コンビニ店外のコンセントを無断で使用したとして、建造物侵入及び窃盗の容疑で男が逮捕されたとの報道!?

1 コンビニの電気を使い炊飯をしていた男が逮捕

コンビニ店外のコンセントに無断で炊飯器をつないで米を炊くなどしたことで、職業不明の男性が、建造物侵入及び窃盗の容疑で逮捕されました。男性は、コンビニの敷地内に侵入し、コンビニ店外にあるコンセントに炊飯器とIH調理器を接続した上で、約30分にわたって米を炊き、焼きそばを調理したとのことです。

店員の通報によって事件が発覚し、初め男性は、軽自動車内に立てこもり、そののち車で逃走したのですが、最終的に逮捕されました。

今回は、この事件を題材に、電気を盗んでしまったときの弁護活動について解説します。

 

2 電気を盗むとはどういうことなのか

最近では、空港や大きなターミナル、喫茶店のカウンターなどに、コンセントが付いていて、自由に携帯電話などを充電することができるようになっていますね。このような場所で、携帯電話やパソコンを充電する分には、問題は起きません。

では、無償で電気を提供しているわけでは無い場所、喫茶店の部屋の隅にあるコンセントや、今回のように、屋外から差し込みできるコンセントから電気を拝借して充電することに、問題はないのでしょうか。

 このような場合は、電気を盗んだことになってしまい、窃盗罪が成立します。電気は宝石や現金と違い、形がはっきりとはしませんが、無断で他人の引いている電気を使ってしまうと、窃盗になってしまうことが、刑法で定められています。充電がダメなのですから、調理のために電気を使うのも、犯罪になってしまいます。
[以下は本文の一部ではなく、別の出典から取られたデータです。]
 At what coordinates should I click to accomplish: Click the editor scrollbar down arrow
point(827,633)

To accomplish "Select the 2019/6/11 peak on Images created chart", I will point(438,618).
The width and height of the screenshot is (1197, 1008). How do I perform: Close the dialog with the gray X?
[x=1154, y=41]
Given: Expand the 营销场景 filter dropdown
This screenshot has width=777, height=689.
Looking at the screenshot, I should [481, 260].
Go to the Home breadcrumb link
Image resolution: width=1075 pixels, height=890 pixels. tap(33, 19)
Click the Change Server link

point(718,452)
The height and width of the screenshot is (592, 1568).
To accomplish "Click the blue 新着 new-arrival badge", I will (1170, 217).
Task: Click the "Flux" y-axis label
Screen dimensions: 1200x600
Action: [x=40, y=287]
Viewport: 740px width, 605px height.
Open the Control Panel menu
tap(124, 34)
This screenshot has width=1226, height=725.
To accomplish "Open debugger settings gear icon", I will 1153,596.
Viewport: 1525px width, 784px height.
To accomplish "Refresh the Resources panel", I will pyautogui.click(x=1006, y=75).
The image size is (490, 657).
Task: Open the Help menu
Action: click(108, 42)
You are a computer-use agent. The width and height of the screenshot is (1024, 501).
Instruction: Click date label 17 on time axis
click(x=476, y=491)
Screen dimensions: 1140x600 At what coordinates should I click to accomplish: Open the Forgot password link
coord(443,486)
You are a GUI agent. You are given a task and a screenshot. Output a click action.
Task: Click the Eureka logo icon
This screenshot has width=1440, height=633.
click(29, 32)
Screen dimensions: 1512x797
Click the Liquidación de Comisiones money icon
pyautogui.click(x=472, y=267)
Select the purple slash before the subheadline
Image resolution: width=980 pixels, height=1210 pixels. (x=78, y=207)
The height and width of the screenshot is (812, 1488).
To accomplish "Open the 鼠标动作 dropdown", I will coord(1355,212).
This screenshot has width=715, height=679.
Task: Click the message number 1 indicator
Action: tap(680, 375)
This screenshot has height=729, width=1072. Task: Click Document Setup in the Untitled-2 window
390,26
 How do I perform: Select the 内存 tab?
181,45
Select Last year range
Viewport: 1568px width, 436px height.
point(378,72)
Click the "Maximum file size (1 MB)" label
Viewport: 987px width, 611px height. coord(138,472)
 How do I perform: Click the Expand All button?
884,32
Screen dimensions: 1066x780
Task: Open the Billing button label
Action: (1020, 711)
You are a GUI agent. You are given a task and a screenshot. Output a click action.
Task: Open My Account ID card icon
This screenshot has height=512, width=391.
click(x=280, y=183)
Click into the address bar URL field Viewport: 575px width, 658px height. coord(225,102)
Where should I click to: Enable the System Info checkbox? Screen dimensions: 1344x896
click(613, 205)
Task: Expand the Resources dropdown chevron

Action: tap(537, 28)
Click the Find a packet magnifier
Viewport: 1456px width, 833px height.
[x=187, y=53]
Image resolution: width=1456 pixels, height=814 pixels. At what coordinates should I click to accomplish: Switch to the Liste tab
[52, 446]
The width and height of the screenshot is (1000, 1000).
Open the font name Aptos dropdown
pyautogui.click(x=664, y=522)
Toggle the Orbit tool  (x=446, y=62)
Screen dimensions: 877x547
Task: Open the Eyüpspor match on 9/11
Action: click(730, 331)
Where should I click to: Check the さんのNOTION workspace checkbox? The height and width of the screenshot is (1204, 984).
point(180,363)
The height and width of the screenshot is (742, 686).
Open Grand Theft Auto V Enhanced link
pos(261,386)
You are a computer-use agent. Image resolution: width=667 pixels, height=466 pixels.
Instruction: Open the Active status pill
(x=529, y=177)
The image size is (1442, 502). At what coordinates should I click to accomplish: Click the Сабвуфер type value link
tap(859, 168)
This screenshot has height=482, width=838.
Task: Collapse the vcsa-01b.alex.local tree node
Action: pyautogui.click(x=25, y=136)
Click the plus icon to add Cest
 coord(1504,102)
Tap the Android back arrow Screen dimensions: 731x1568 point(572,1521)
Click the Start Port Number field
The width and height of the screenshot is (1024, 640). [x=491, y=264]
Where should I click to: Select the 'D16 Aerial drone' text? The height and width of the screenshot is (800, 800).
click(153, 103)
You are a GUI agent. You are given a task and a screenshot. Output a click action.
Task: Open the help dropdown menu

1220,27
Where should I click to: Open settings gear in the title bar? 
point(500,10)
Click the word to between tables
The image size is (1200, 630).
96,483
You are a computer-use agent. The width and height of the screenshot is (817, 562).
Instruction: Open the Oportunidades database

今回の男性は、コンビニという被害者が契約して引いている電気をまさに無断で使ってしまったという内容で、窃盗の容疑をかけられているのです。また、無断で電気を使って炊飯などをするためにコンビニ敷地内に侵入したとして、建造物侵入罪の容疑もかけられています。

 

3 電気窃盗は逮捕される?処罰はどうなるのか?

電気を盗むと、その被害額は、電気料をベースに計算されます。そうすると、被害額は、他の被害品と比べると、そこまで高くならないのが実情です。ですから、仮に電気窃盗が発覚しても、逮捕されることは多くありません。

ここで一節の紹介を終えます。